[Saved entries]

=== Section Start ===

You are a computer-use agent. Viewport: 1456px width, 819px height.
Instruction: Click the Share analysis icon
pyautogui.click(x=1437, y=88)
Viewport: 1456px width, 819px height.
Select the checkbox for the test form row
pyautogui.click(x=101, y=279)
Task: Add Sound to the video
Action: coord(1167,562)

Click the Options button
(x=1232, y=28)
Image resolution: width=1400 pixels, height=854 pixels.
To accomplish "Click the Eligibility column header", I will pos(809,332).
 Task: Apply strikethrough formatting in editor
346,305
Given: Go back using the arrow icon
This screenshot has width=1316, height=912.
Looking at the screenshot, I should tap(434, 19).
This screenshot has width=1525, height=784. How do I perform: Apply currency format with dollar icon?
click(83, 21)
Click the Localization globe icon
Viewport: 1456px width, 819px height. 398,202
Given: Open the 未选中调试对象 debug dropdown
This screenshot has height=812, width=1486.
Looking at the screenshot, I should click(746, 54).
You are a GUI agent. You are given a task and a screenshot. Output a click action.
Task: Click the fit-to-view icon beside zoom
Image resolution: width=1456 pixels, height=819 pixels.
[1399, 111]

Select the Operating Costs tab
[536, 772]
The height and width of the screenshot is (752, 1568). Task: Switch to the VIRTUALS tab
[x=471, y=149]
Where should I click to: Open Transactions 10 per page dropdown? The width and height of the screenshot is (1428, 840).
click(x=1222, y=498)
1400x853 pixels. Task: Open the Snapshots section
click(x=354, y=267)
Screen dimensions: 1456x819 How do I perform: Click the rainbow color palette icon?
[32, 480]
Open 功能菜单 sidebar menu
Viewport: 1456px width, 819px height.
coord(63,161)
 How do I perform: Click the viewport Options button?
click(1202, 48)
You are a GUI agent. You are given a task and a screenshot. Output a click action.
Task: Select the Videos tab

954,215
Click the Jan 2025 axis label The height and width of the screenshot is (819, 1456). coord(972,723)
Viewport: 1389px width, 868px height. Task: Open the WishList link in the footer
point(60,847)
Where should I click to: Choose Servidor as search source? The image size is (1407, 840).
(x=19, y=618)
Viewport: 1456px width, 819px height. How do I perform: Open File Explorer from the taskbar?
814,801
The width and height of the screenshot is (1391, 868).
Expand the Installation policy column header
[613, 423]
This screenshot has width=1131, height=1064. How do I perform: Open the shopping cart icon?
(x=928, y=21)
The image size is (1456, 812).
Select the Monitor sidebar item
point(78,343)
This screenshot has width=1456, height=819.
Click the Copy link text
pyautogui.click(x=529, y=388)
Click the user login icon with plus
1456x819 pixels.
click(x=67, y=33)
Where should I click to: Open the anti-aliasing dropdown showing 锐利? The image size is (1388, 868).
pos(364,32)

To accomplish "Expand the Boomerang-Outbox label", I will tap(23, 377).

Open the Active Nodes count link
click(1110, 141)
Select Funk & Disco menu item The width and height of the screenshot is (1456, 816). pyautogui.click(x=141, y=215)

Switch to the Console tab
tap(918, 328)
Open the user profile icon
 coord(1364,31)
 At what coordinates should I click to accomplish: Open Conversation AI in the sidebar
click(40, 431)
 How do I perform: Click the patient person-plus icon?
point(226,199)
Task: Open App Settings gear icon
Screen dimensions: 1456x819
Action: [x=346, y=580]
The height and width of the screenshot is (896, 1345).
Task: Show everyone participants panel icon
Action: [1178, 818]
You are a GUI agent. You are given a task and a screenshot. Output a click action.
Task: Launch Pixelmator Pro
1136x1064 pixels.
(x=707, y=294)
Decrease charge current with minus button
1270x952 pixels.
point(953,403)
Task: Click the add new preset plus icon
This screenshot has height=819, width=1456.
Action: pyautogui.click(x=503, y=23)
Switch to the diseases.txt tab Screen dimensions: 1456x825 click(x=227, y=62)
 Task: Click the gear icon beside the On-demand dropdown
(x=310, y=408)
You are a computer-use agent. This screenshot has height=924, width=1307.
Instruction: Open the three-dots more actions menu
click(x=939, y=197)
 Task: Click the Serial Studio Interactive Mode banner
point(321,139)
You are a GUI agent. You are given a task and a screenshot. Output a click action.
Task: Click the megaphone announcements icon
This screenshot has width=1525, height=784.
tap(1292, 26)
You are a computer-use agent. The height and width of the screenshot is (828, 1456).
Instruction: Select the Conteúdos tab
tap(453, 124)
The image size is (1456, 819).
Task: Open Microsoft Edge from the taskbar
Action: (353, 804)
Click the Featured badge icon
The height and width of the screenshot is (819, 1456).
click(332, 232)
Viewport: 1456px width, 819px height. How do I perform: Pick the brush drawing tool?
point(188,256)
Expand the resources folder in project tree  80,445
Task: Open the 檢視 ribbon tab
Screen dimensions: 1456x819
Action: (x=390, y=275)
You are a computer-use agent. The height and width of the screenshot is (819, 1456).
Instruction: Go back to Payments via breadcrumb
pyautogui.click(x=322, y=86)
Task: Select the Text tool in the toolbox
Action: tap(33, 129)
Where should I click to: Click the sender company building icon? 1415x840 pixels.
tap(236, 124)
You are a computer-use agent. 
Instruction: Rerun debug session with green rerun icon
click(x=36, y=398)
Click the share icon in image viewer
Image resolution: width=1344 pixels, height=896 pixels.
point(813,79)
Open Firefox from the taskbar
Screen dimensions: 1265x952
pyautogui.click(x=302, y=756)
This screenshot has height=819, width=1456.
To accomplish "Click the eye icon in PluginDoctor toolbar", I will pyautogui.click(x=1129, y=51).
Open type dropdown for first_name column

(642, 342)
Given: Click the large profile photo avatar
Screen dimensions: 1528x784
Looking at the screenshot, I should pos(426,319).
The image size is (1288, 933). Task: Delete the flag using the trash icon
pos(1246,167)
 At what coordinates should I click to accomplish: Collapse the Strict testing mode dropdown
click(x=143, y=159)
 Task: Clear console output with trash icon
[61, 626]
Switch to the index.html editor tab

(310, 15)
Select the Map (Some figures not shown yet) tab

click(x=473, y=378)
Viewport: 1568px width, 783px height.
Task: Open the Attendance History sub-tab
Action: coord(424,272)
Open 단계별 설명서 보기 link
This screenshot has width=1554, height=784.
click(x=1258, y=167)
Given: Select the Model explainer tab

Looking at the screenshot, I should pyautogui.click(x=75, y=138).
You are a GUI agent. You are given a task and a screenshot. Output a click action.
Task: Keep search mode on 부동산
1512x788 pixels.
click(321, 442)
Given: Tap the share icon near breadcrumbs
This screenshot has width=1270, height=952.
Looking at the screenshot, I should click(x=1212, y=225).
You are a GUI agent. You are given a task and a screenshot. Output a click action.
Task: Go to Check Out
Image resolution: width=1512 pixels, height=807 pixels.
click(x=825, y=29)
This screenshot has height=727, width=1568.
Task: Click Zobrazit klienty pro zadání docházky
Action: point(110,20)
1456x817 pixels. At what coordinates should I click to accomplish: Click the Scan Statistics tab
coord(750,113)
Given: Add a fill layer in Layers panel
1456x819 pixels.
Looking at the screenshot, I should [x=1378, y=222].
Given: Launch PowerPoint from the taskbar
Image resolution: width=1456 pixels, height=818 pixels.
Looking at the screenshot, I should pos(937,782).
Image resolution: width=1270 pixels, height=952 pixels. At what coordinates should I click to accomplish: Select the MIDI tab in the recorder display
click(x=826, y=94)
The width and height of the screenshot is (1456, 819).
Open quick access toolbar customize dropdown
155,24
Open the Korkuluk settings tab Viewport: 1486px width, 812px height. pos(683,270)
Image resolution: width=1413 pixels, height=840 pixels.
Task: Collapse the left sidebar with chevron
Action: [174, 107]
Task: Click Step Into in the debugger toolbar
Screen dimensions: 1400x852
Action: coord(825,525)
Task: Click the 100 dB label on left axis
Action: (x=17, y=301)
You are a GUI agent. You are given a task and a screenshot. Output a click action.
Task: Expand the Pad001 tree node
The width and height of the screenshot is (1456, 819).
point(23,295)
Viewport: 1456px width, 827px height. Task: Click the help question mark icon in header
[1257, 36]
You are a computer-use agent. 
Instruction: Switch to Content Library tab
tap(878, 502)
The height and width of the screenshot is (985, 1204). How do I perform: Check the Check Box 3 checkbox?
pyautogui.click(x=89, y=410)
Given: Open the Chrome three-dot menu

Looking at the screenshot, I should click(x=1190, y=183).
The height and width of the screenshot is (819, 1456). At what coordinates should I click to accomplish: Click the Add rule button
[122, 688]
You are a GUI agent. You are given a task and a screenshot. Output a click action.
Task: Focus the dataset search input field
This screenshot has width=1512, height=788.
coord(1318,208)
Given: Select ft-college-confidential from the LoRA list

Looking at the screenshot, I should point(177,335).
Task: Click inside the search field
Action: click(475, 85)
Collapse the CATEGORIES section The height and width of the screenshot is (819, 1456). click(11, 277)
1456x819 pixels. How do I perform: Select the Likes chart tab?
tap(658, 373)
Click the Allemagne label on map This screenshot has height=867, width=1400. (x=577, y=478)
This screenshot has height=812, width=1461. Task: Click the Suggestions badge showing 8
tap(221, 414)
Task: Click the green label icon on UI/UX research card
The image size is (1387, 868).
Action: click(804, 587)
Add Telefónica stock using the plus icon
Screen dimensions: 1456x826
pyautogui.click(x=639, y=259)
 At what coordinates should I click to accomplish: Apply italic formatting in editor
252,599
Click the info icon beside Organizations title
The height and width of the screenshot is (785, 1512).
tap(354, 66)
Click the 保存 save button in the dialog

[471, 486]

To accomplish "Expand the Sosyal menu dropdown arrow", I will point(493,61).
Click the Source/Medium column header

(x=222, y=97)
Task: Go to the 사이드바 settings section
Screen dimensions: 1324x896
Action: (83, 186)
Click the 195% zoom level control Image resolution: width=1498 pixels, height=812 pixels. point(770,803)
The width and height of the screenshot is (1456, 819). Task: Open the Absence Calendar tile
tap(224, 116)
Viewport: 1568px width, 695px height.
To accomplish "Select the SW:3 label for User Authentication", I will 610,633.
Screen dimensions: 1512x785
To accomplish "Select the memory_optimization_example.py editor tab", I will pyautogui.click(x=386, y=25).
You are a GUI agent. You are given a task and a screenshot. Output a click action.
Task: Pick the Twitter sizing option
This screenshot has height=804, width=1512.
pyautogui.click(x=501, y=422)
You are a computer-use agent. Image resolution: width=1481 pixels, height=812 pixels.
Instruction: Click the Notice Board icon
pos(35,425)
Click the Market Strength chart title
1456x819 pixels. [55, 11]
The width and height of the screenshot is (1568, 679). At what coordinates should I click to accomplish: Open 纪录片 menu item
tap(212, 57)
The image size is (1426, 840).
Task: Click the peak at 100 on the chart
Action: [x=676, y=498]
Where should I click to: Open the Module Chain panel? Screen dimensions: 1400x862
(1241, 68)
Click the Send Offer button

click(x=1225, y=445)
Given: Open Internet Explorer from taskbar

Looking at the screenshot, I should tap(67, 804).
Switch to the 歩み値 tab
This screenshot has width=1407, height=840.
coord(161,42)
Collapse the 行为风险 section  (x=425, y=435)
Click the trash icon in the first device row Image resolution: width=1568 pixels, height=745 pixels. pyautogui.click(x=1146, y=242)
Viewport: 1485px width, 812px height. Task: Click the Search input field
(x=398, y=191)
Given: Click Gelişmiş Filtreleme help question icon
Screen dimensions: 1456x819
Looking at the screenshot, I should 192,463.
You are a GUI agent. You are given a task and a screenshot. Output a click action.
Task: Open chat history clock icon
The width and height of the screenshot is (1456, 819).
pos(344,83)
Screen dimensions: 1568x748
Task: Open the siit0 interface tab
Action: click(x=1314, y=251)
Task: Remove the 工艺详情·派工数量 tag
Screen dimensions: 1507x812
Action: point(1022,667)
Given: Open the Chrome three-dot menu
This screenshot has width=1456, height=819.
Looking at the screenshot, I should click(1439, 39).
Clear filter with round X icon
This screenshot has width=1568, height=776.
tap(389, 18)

=== Section End ===

Reproduce, word for word and in full, only the lines above that start at the line with "Task: Click the gear" and run through the line with "is (828, 1456).", both ends included.

## Result of this task:
 Task: Click the gear icon beside the On-demand dropdown
(x=310, y=408)
You are a computer-use agent. This screenshot has height=924, width=1307.
Instruction: Open the three-dots more actions menu
click(x=939, y=197)
 Task: Click the Serial Studio Interactive Mode banner
point(321,139)
You are a GUI agent. You are given a task and a screenshot. Output a click action.
Task: Click the megaphone announcements icon
This screenshot has width=1525, height=784.
tap(1292, 26)
You are a computer-use agent. The height and width of the screenshot is (828, 1456).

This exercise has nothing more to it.